Encryption doesn't cost anything and make sense. If the developer is loyal and does not distribute your code, then encryption can help if case the laptop is stolen or lost.

  • 9
    First paragraph is the most important (and at this time I don't see the same thought in other answers). It's unlikely that your source code, downloaded directly from github, is where the value of your business is. Most likely the value of your business is in keeping customers happy by understanding and meeting their needs, including handholding and other services, meeting operational SLAs for availability and performance, and maintaining their data securely. Most likely your code, downloaded from a public github repository, will give your competitor nothing at all towards any of those.
    – davidbak
    Commented Jun 29, 2020 at 16:45
  • @davidak I agree in a sense, except isn't a well written, secure code base a majority of meeting operational SLAs and maintaining data security? And makes it easier to provide other services, offer hand holding, and/or be in tune with a businesses needs. Just because a business shouldn't expect the code base to provide value to their customer, doesn't mean it wouldn't be substantially easier for a competitor to offer the same value with access to their source code.
    – TCooper
    Commented Jun 30, 2020 at 18:45
  • @TCooper This assumes that the only way (or the easiest way, by a significant margin) for OP's competitors to obtain a well written, secure codebase, is to steal it from OP. This in turn assumes that OP's competitors know who he is, and know that his codebase is well written enough to be worth stealing. I could go out and steal a sweet car if I wanted to, but since I have the money, buying one legally seems much easier. If the competitor knew they wanted OP's code that badly, they could just buy him out. I somehow doubt that his price would be that excessive, on a corporate scale.
    – Steve-O
    Commented Jun 30, 2020 at 19:24
  • @Steve-O If it's a unique SaaS start up, it very well could be. And this is more about the concern of an internal employee stealing the code and creating a competitor, not an outside entity. I really don't see your point / the relation of your car analogy either. Again, talking about an employee hired by the start up, not a large corporation.
    – TCooper
    Commented Jun 30, 2020 at 21:10
  • 1
    What is "smb" in this context? If it's "somebody", please just write that.
    – Guy G
    Commented Jul 1, 2020 at 10:29

Let's break this down into 3 sections: Digital, Physical, and Human


I'd recommend giving them a company computer, whether they're working on- or off-site. This will allow you to restrict and monitor some of their activities. However, don't go so far as to install a keylogger. No one wants a keylogger on their system, even if it's a company PC. They'll need to use logins with passwords, which don't go well with keyloggers.

Most of your monitoring should be on the server-side. Monitor traffic from and to the server. Activities should be logged, whether or not they're an employee, if it tries to interact with your server. You can go as far as logging every single request (which is not that uncommon I believe), or just logging things that interact with the important parts of your system like direct access to the database.
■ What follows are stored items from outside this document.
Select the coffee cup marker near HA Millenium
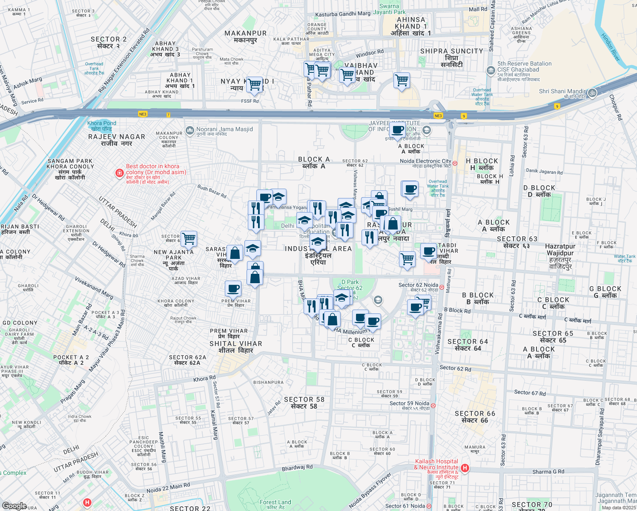 coord(373,321)
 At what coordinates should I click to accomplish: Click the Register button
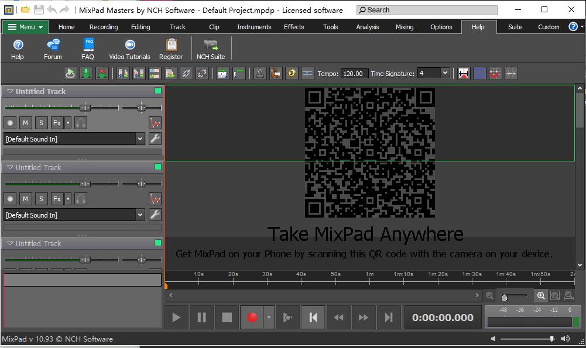pos(170,48)
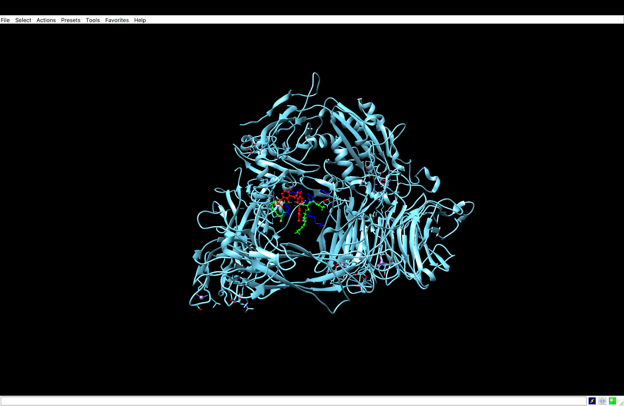Click the pointed ribbon loop at protein bottom

click(x=333, y=311)
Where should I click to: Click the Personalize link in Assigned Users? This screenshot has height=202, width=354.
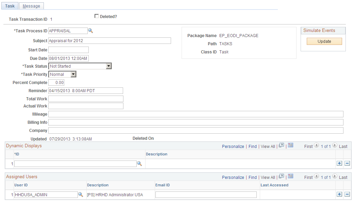tap(233, 177)
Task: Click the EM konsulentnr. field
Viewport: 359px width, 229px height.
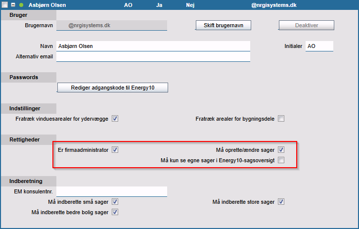Action: (112, 191)
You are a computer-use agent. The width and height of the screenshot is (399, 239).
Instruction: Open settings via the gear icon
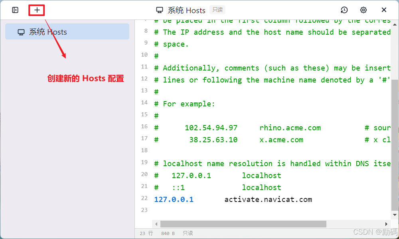363,10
Usual traffic may indicate malicious activities. For example, if you see 1GB of outbound data, you may wanna check it it's just your employee retrieving some data for work or someone trying to export your data. Seeing 500GB of data flow from/to a single IP should be an immediate red flag.

Any and all administrative work should be done from your internal network. This means they should have to be from inside to even see your admin portal. If you want to allow them to work remotely, I'd suggest you set up a VPN to allow your employee(s) to connect to your internal network remotely.


There are 2 main things you'll have to watch out for: access to the physical office and the work computer. I'll only discuss the company computer.

Well, actually, there's not much you can do when they have the physical computer in their hands. The best you can do would probably by to put seals on the computer, such that any attempt to open up the computer hardware would be visible to you or at least detected by a forensics professional.

This is law 3 of security:

If a bad guy has unrestricted physical access to your computer, it's not your computer anymore


This is the main factor here. As mentioned by @Anonymous, this is mostly a human problem.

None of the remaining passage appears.